Os obstáculos O cenário a que se chegou é particularmente animador, mas só será passível de ser aplicado se antes forem ultrapassados alguns obstáculos. “Em primeiro lugar, a rede elétrica requer uma atualização para acolher a implantação de instalações fotovoltaicas em larga escala nas regiões do sul com mais sol, do Alentejo e do Algarve”, escrevem os autores.
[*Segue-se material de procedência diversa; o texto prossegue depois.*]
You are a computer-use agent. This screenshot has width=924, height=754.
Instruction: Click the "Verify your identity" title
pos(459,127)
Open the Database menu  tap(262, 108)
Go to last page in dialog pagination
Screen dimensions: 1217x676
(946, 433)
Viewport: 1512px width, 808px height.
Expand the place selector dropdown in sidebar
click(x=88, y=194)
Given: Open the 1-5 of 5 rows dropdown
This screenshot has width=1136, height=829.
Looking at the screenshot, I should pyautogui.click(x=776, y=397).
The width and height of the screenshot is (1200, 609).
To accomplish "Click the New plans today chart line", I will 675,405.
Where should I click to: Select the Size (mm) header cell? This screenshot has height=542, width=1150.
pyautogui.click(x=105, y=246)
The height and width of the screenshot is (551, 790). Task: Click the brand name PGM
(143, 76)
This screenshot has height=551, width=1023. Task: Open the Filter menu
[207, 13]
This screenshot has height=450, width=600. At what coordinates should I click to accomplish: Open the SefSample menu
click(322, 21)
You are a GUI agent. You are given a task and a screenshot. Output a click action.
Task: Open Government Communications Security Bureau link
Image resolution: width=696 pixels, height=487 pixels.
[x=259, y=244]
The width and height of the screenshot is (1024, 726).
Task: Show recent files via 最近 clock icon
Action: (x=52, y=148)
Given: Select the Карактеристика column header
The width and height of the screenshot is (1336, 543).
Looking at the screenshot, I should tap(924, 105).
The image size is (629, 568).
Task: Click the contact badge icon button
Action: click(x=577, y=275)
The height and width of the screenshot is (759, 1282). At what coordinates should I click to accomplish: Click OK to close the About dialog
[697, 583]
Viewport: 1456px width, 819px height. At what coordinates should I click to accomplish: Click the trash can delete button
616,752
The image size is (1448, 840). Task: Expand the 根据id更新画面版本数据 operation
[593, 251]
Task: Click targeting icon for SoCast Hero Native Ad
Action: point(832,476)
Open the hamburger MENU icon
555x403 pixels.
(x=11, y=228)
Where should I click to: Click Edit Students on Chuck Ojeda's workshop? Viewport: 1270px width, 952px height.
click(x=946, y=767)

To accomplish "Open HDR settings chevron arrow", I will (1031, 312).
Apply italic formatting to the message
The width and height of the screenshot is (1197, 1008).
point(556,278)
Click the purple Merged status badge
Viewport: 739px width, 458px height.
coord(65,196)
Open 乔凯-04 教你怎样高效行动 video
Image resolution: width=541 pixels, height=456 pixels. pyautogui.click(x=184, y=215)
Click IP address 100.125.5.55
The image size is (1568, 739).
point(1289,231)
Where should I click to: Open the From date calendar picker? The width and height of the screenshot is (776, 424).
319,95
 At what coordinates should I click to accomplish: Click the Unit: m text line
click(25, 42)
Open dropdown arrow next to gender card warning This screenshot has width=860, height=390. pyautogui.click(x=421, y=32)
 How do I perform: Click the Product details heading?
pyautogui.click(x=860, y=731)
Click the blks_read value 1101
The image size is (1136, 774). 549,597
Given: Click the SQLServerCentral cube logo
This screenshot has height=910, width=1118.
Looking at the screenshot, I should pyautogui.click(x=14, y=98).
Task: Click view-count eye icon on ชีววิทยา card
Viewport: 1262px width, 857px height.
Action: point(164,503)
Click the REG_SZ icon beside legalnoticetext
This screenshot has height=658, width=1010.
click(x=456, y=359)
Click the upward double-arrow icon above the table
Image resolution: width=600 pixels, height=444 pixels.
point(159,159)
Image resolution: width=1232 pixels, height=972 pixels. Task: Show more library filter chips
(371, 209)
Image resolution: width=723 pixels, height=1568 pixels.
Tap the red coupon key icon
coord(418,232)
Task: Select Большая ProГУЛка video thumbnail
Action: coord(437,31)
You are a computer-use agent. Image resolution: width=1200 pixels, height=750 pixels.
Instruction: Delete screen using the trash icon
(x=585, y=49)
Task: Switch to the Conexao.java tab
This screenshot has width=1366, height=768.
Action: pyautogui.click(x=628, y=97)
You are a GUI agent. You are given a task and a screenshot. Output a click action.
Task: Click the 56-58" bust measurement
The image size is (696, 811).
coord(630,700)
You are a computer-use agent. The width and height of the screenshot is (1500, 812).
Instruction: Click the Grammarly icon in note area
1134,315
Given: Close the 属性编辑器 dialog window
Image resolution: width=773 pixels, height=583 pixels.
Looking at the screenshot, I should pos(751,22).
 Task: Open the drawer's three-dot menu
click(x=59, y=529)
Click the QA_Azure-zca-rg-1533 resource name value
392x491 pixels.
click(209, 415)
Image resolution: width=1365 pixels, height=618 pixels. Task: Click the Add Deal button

Historicamente, continuam, “a maior parte da capacidade de abastecimento está localizada nas regiões do centro e do norte (onde as energias hídrica e eólica são mais abundantes), enquanto a maior procura ocorre nas regiões costeiras urbanas”. De momento, acrescenta ao i o investigador, existem mais de dois gigawatts “de pedidos de licenciamento para instalação de centrais solares – mais ou menos o quádruplo do que está instalado, temos cerca de 600 megawatts instalados – e que estão ainda a aguardar esse licenciamento”. A entidade responsável pelo licenciamento é a Direção-Geral de Energia e Geologia que, segundo Pedro Nunes, “tem poucos recursos humanos alocados a esta questão”.
De volta ao artigo, os investigadores assinalam de seguida que “esta implantação de fotovoltaicos exige um enorme investimento privado que requer um alto nível de confiança dos interessados no mercado energético” e, por isso, “é fundamental que o Governo português e o Parlamento enderecem o debate atual relativo à remoção dos históricos subsídios de energia renovável”.
A capacidade instalada de bombagem já existente em barragens é suficiente para fazer a gestão desta solução – que alia a energia solar à hídrica -, defende o estudo. Por isso, ultrapassados os obstáculos, estariam então criadas as condições necessárias para a implantação do fotovoltaico – cuja potência desejável seria de oito gigawatts, que permitiriam passar dos 50% de energia renovável produzida atualmente para 77%.
Os autores elencam como vantagens desta solução a redução das emissões de CO2 em 56%, mas não só. “Uma eliminação do carvão sem qualquer capacidade energética adicional instalada [como a proposta] resultaria no aumento da importação [de energia elétrica] para o quíntuplo, o que realça a necessidade de adicionar uma capacidade energética alternativa ao sistema”, começam por notar os investigadores. E porquê a energia solar? Pedro Nunes esclarece: “O custo de produção da energia solar fotovoltaica é de cerca de 40 euros o megawatt–hora, enquanto o custo de produção da eletricidade com base em carvão fica entre os 60 e os 90 euros por megawatt–hora. O intervalo de variação na energia com base em carvão justifica-se pela volatilidade do preço do carvão nos mercados internacionais, enquanto a energia fotovoltaica não tem variação”.
Na entrevista ao Sol já citada, o responsável pela pasta do Ambiente tinha já avançado os valores, evidenciando que a energia solar é, de facto, mais barata. Já Pedro Nunes destaca ainda a gratuitidade da matéria-prima, especificando que “o que custa é a instalação inicial”. “Mas, neste momento, a tecnologia está tão barata que a produção de energia com base em fotovoltaico é já mais barata do que a produção de energia com base em carvão. Por isso, a nossa proposta não vai onerar a produção de eletricidade. É a alternativa ideal, até porque não temos anos mais ou menos soalheiros, temos sempre o mesmo sol”, conclui.